On Tuesday, Urbanski’s lawyers succeeded in convincing Judge Lawrence Hill to toss out the hate crime charge, leaving only the murder charges remaining.
During his closing statements Wednesday, prosecutor Jonathon Church played the surveillance footage of the killing, letting it wash over jurors once more with the courtroom lights dimmed.
He pointed out how Urbanski walked away from the bus stop, only to return roughly a minute later, which would have given him time to think through his actions.
Church repeatedly reminded jurors of Amanda Lee, a witness to the stabbing who testified that she saw him already brandishing the open knife when he began approaching.
“He had it ready,” Church said, “because he knew in his head what he was going to do.”
Urbanski wasn’t too drunk to close the knife and carefully clip it to his pocket after the killing, Church argued. He wasn’t too drunk to step backwards and up onto a curb. He had no trouble removing his watch, belt and shoes as he was placed in a holding cell, and he remembered the words and tune to a song he sang to himself while he was there.
And the killing was quick, Church told the jury — Urbanski took all three people by surprise.
“Does that sound like the actions of someone who is so intoxicated they don’t know what they’re doing?” Church asked.
But John McKenna, one of Urbanski’s defense attorneys, said his client was simply a “stupid drunk college kid.”
“He committed a crime that he can’t remember, and that he deeply regrets,” McKenna said.
During a passionate appeal to the jury to find Urbanski guilty of second-degree murder, which carries a maximum sentence of 30 years in prison, McKenna emphasized that a single stab wound killed Collins.

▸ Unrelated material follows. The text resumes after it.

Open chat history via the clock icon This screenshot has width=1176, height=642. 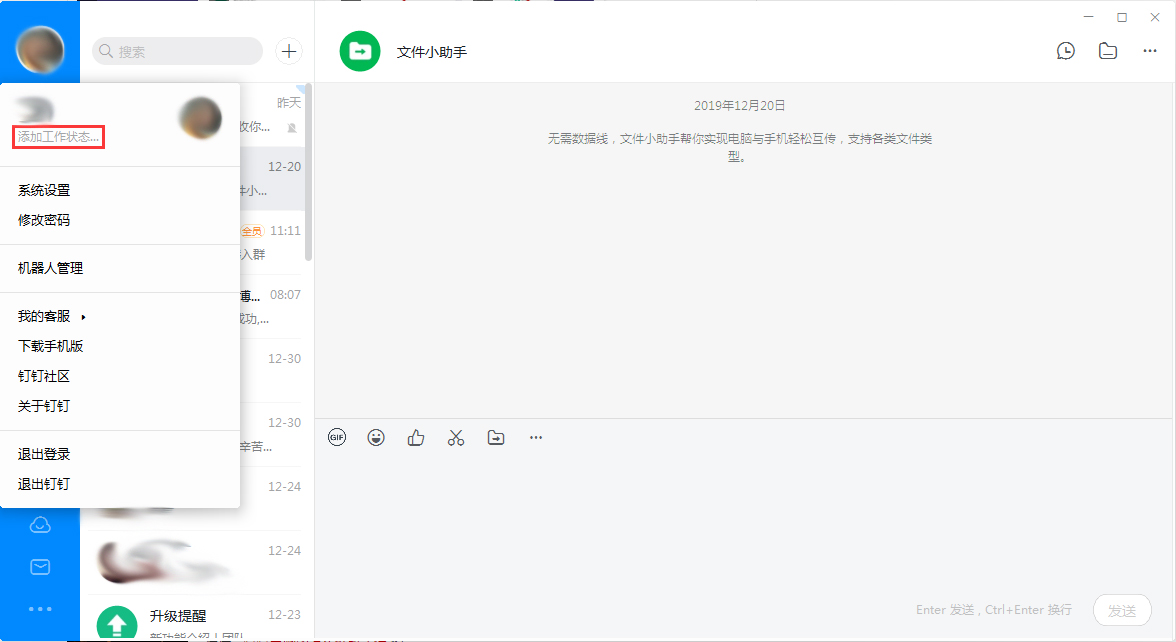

The fact that Collins died of his injuries was almost “fluke-ish,” McKenna said. Urbanski did not attempt to stab Collins again, to twist the knife or to chase after him as he stumbled away, McKenna said.
Urbanski also kept the murder weapon in his pocket as he sat at the bus stop nearby, where police would apprehend him soon after.
“That’s not the product of a sober mind,” McKenna said.
And in his holding cell, Urbanski talked to himself, sang and urinated into a drain. Hours later, at nearly 11 a.m., Urbanski’s blood alcohol level was .10, a level that’s above the legal limit to drive.
“He did not have the power to deliberate, to premeditate, to form the intent,” McKenna said. “He committed a crime, absolutely — you know it, we know it, his family knows it — just not first-degree murder.”
Though the defense argued that the racist memes Urbanski had saved to his phone and his membership in a white supremacist Facebook group were “red herrings” in the case, Church argued that a person’s phone is “a window into your mind.”
“What you save is near and dear to you,” he said.
The “poison” coursing through Urbanski’s veins was not racism — as the prosecution stated — but alcohol, McKenna said during closing arguments.
McKenna highlighted that no witnesses described Urbanski as racist during the trial.
The memes displayed by prosecutors were only meant to anger the jury, and compel them to find Urbanski guilty of murder in the first degree, McKenna said.
“If you conclude that Sean is bigoted, that’s OK,” McKenna told the jury. “Sean’s not on trial for being bigoted. He’s not on trial for being racially insensitive. He’s on trial for first-degree murder.”
Ultimately though, Church said there was “no evidence” Urbanski was not in his right mind at the time of the killing.
“He chose his destiny,” Church said.
This story has been updated.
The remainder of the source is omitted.